CONSIGNE 1
Répondez à ces questions sur le texte consacré à S. Colomban :
(a) Dans quelle ville les Bretons du cortège passent-ils ?
(b) Quel moine se détacha du groupe pour fonder le premier monastère colombanien de l'Ouest, et où s'établit-il ?
(c) D'après la dernière phrase, que sont les disciples qui suivirent S. Colomban dans l'exil ?

EXTRAIT FOURNI
****************************************

Rien non plus, dans la phrase déjà citée de la lettre de S. Colomban aux moines de Luxeuil, n'autorise à croire que les Bretons du cortège se trouvassent, lors de leur passage à Nantes, dans le voisinage de leur pays d'origine. Il semble pourtant qu'une telle conjoncture eût dû être notée par Colomban. D'ailleurs, ils s'embarquent tous avec l'exilé. Une fois rejetés sur le rivage par la tempête providentielle qui empêche la navigation, vont-ils entraîner leur maître en terre bretonne, lui procurer là un refuge momentané ? Nullement. On conjecture que c'est vers ce temps que l'un des moines, Potentien, se détacha du groupe pour aller fonder le premier monastère colombanien de l'Ouest (2); mais c'est hors de Bretagne, à Coutances, qu'il s'établit (3).

Ainsi tout invite à admettre que ces disciples qui s'attachèrent à S. Colomban au cours de sa première pérégrination et le suivirent dans l'exil étaient des Bretons insulaires.

****************************************

[Enregistrements d'une source de données]
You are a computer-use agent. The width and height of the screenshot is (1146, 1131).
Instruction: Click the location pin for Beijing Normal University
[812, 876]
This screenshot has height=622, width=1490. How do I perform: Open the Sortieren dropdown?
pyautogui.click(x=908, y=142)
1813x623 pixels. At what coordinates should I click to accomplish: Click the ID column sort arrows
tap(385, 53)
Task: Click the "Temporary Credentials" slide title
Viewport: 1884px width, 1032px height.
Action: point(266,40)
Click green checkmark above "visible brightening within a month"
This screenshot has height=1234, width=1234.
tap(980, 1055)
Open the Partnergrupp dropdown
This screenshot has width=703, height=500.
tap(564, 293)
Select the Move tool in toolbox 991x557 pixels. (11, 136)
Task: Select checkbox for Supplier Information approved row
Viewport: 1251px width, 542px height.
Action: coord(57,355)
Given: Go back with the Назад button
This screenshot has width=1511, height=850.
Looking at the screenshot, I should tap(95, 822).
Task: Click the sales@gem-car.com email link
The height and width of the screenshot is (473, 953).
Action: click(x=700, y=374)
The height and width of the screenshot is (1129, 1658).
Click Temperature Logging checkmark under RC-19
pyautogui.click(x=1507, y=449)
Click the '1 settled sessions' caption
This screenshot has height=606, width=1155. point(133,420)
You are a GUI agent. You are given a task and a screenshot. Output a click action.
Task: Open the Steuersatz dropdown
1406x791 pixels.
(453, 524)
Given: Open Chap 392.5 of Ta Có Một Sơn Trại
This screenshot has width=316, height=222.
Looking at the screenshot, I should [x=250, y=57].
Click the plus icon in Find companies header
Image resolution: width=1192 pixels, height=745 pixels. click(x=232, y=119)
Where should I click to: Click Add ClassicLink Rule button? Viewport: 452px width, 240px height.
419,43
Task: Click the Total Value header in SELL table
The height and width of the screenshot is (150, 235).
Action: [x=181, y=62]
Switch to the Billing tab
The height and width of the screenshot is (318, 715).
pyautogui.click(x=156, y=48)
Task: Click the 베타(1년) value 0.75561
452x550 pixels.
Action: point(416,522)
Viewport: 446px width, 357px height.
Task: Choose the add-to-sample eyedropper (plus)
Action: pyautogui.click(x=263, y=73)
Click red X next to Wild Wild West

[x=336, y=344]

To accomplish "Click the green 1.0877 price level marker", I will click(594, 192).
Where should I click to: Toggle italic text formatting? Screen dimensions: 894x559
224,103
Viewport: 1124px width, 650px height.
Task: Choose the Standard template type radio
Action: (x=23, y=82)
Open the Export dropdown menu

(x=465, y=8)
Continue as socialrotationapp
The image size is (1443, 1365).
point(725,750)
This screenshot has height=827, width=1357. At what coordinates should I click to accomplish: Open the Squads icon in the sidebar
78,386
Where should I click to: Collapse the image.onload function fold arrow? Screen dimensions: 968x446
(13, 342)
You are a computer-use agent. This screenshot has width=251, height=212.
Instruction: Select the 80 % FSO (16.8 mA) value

****************************************

CONSIGNE 2
Transcrivez en liste JSON de chaînes les lignes de la source de données, en commençant à celle qui contient "1813x623 pixels. At" et en terminant à celle qui contient "Select the Move", toutes deux comprises. Chaque ligne doit former une chaîne, sans les lignes vides.

RÉSULTAT 1
(a) À Nantes.
(b) Potentien, qui s'établit à Coutances.
(c) Des Bretons insulaires.

RÉSULTAT 2
[
  "1813x623 pixels. At what coordinates should I click to accomplish: Click the ID column sort arrows",
  "tap(385, 53)",
  "Task: Click the \"Temporary Credentials\" slide title",
  "Viewport: 1884px width, 1032px height.",
  "Action: point(266,40)",
  "Click green checkmark above \"visible brightening within a month\"",
  "This screenshot has height=1234, width=1234.",
  "tap(980, 1055)",
  "Open the Partnergrupp dropdown",
  "This screenshot has width=703, height=500.",
  "tap(564, 293)",
  "Select the Move tool in toolbox 991x557 pixels. (11, 136)"
]